## Что сделать
**1)** Что, согласно отрывку о Гуревиче, историк считал самым ярким примером «парадоксальности» средневекового мышления в изобразительном искусстве?
**2)** Выпишите из отрывка о Гуревиче фрагмент от слов «Иное доказательство было» до слов «праведников и грешников.» включительно, слово в слово.

## Отрывок из источника
:::

Пример, несомненно, красочен, однако его едва ли можно считать доказательством гипотезы о «парадоксах». Прежде всего, проповедь записана отнюдь не простым и некнижным человеком. Кроме того, не ясной остается цель создания подобного рассказа. Проповедник мог стремиться поразить воображение слушателей быстротой осуждения за грехи; он мог выражать свою, вполне определенную позицию по вопросу о Суде. В Средние века существовали разные идеи о посмертной участи души, проповедь основывается на представлении о немедленном воздаянии, не «отложенном» до конца света. Если не реконструировать смысл сказанного автором в контексте объяснений, бытовавших в культуре, толкования его слов могут быть самыми разными. Можно увидеть в источнике отражение «противоречий», существовавших в головах «простецов», можно предлагать иные трактовки — дальше предположений на этом этапе дело очевидно не пойдет. Таким образом, говорить корректнее не о прямом доказательстве, а скорее об исследовательской проблеме, обнаруженной в средневековых текстах.
Иное доказательство было найдено Гуревичем в области изобразительного искусства. Самым ярким примером, подтверждающим «парадоксальность» средневекового мышления, историк считал западный портал церкви Сен-Лазар, на котором представлена скульптурная композиция Второго пришествия. Воскресающие фигуры (внизу портала) уже до Суда разделены здесь на праведников и грешников.
Трактовка сюжета, предложенная Гуревичем, вызывает принципиальные сомнения. Для реконструкции смыслового наполнения иконографических образов (как и любых символических изображений) важен прежде всего поиск письменных источников, содержащих объяснения современников эпохи и прямо соотносимых с изображенным или высеченным в камне сюжетом. Характерно, что в случае с порталом церкви Сен-Лазар подобные тексты существуют: «Если толковать творение Гислеберта в качестве реализации заказа Церкви, то в подобном подходе есть определенный резон», — подчеркивал историк[892]. Сочинения, проясняющие взаимоотношения посмертного и Страшного судов, известны. Однако дальнейшие утверждения Гуревича перечеркивают все объяснения современников.

:::

## Сохранённые данные
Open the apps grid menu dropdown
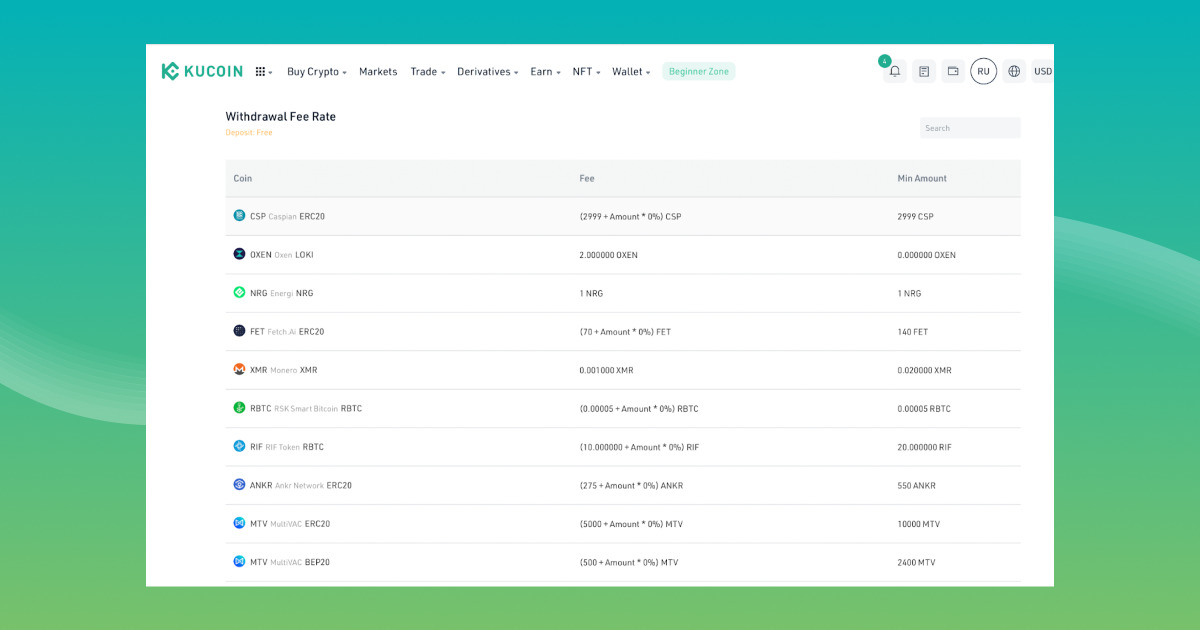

:::

## Ответы к заданию
**1)** Западный портал церкви Сен-Лазар со скульптурной композицией Второго пришествия.

**2)**
Иное доказательство было найдено Гуревичем в области изобразительного искусства. Самым ярким примером, подтверждающим «парадоксальность» средневекового мышления, историк считал западный портал церкви Сен-Лазар, на котором представлена скульптурная композиция Второго пришествия. Воскресающие фигуры (внизу портала) уже до Суда разделены здесь на праведников и грешников.